TOPインタビュー西薗良太さん インタビュー

Interview インタビュー

元全日本タイムトライアル王者が語る、ロードバイク人生と"仮説思考"

—スポーツ用自転車に本格的に乗り始めたのはいつですか?

 中学生のときに陸上部に入っていたのですが、1年生の終わりくらいに膝を痛めてしまいました。陸上の練習で膝に痛みを感じつつ、通学で使っていたクロスバイクでは乗っても膝が痛くなかったので、自転車に乗ることの良し悪しを医者に聞いたところ、心肺機能や筋肉を維持するためにも、自転車に乗り続けたほうがいいと薦められました。そうして乗っているうちに自転車が楽しくなってしまいました。

 帰宅途中も、クロスバイクを買った店舗に通っていました。店内の自転車を眺めまわす“謎の少年”といった感じで、機材にも興味がありました。ユニクロのスポーツウェアにレーサーパンツを履いて、セール品のビンディングペダルを装着して、実家(鹿児島県霧島市)付近を走り回っていましたね。田舎なので、変わったことをやるのは風当たりが強くて、先生たちも怪訝な感じだったんですけど。

—自転車レースに出始めたのはいつからですか?

 中学2年生の12月に初めて、隣町で開催されたヒルクライムレースに出ました。割と無根拠に“自分にすごく合っている”という感覚があって楽しかったです。小学生のときから祖母の家まで20km、山がちな道のりを自転車で行って冒険することが好きだったり、中学1年生のときも陸上で県大会で10番くらいの成績だったりと…。今思えば謎なんですけど「いいところにいけるんじゃないか」という感覚がありました。

—初めての自転車レースはクロスバイクだったのですか?

 熱心にクロスバイクに乗っていたら、通い詰めていた自転車屋さんから、ロードバイクを貸してもらえたので、それでレースに出場しました。

—初レースの結果はどうでしたか?

 中学生の中では1番でした。大人も含んだリザルトだと10位くらいでした。
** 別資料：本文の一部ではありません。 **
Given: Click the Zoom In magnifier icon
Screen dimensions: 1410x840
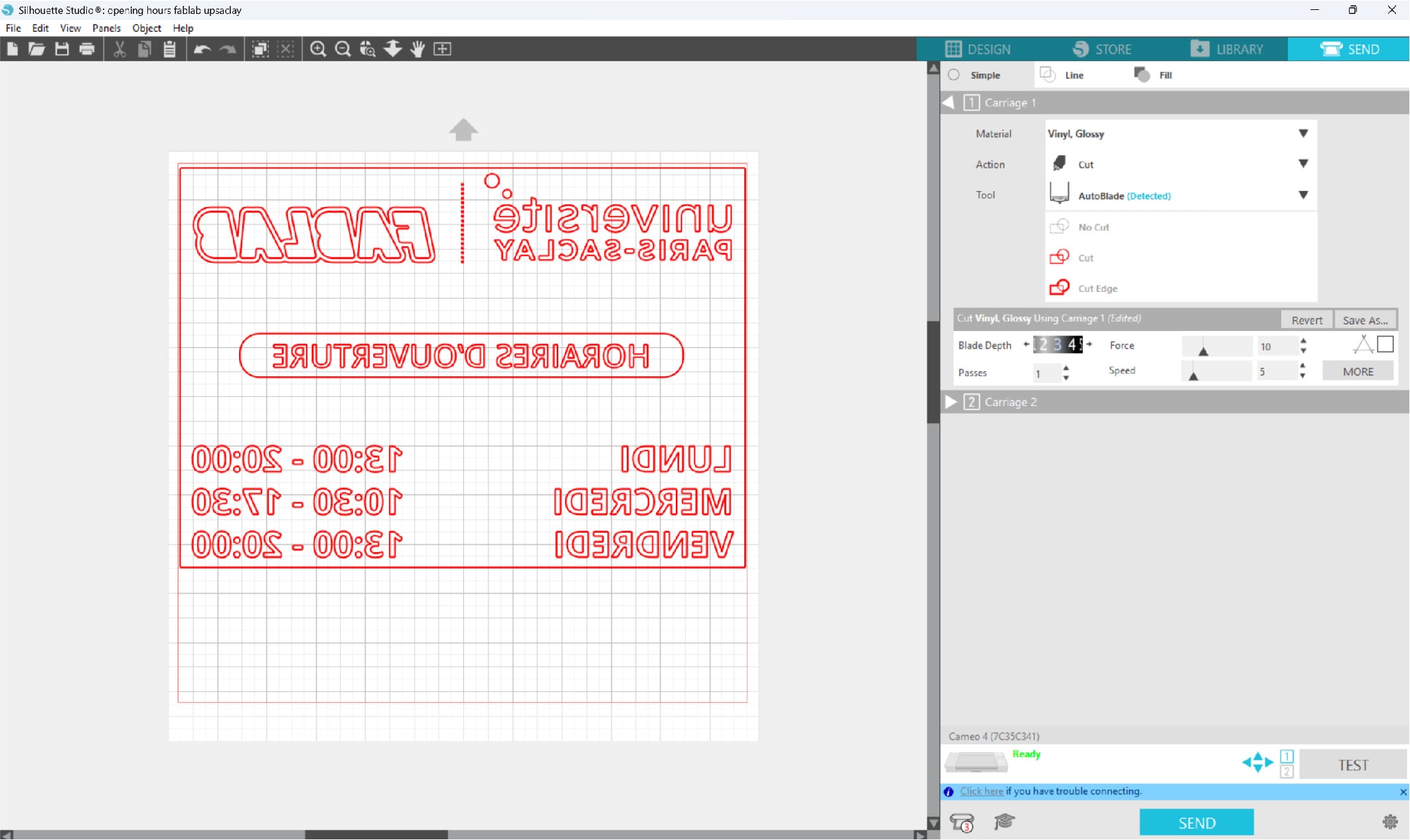Looking at the screenshot, I should point(318,49).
それが悔しくて、中学3年生のときに、もう一度出て、そのときは優勝しました。

—高校に入ってからはどうなったんですか?

 自転車好きの社会人に、走り方の基礎を教えてもらったり、レースに連れて行ってもらったりしました。自転車部も作ったのですが、基本的には、中学も高校も学校終わりに一人で走っていました。

—青春時代に孤独な練習は辛くないですか?

 そうですね。(友達を)自転車の世界に引き込もうとした記憶はあります。でも、引き込もうとしても、10万円以上の自転車を買ってもらうのは大変なわけで…。それでも、夏休みのときは、何人かを引き込んで自転車で遠くに行って、バイクパッキングみたいなことはやっていました。

—孤独に打ち勝てるのはすごいですね。

 選手になってからも、パワーメーターを相手に、一人で練習する生活を送っていました。元を辿れば、中学生の頃から科学的トレーニングに興味があって、心拍計を買って一人で練習をしていましたし、自転車とは本来そういうものだと思って、人と関わることが少なくても乗り越えられたという感じです。

 周囲には 仲間と切磋琢磨してきたというプロ選手が多いのですが、自分はメンタル的にタイムトライアルが好きで、いくつか区間を決めてタイムを更新することに闘志を燃やしていました。
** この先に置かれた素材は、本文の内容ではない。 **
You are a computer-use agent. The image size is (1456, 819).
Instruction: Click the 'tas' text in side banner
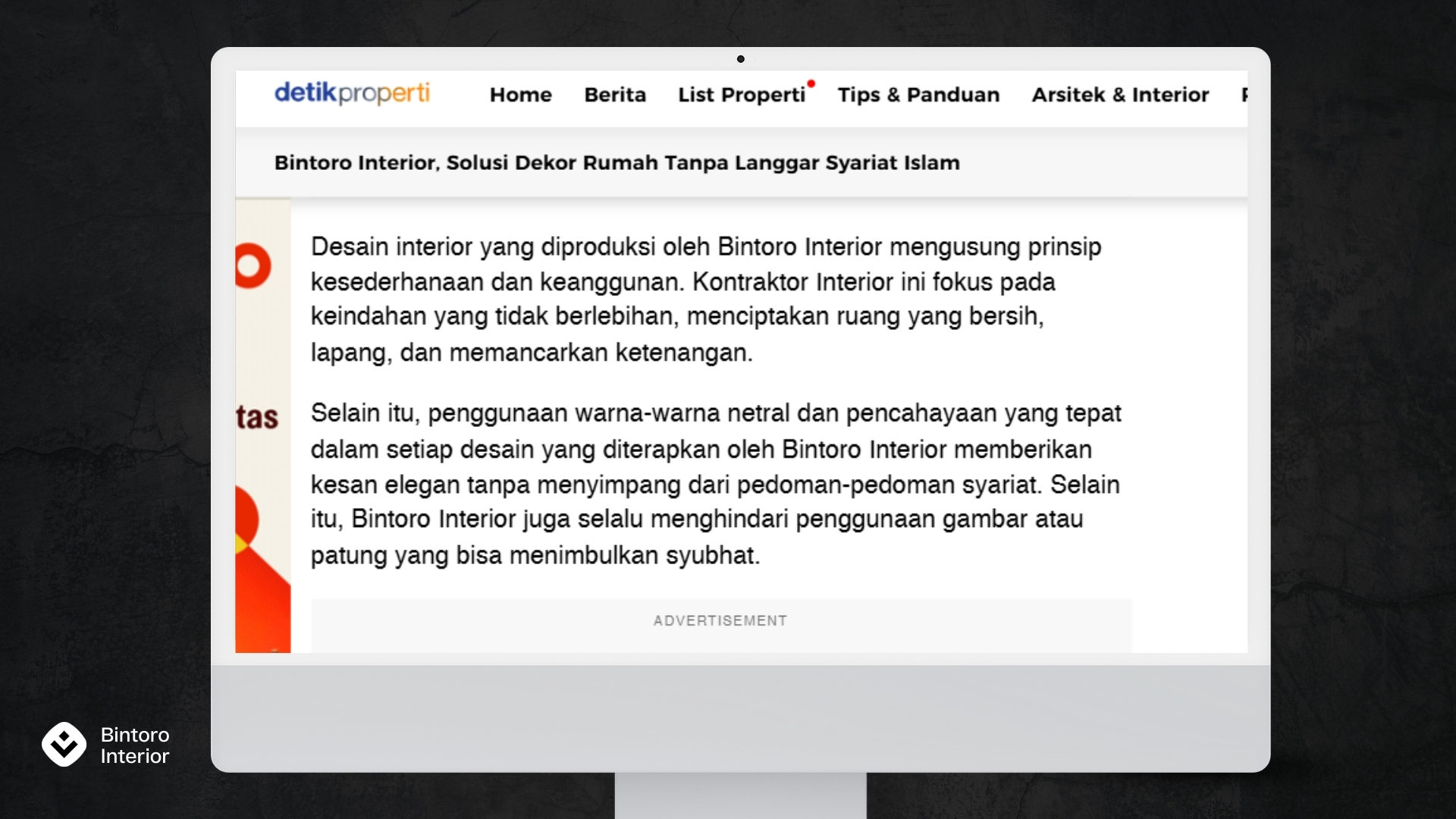[x=257, y=418]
—高校のときの自転車レースの成績はどうだったのでしょうか?

 インターハイには出られませんでしたが、ヒルクライムレースは中学校3年生のときから連覇しました。

—東京大学を目指そうと思ったのはなぜですか?

 進学校でありつつも、毎年、東大合格者が出るような学校ではありませんでした。それでも東大を目指したのは、兄と慕う人が近所にいて、その彼が東大に進学したからです。「彼が行けるなら僕も」と根拠なく目指したんですよ。「これがやりたい!」ということはなかったし、数学も物理も好きだったので、東大の理系学部に入れればいいや、という考えでした。

—東大に入って自転車部に入部したわけですね?

 東大自転車部に入れたのは幸運でした。経済的に恵まれていないと、大学生が自転車競技を続けるのは難しいですよね。レース会場に行くだけでお金がかかりますから。東大自転車部には、移動のための“部車”があってサポートしてもらえました。国立大学でこうしたサポートがあるところは少ないんですよ。

 入部してからトレーニングを積んで、そこそこ強くなりましたが、バイトをしたり、授業に出たりと、時間の制約が厳しくて、1年生の段階で全国トップテンに入るのは難しいように思えました。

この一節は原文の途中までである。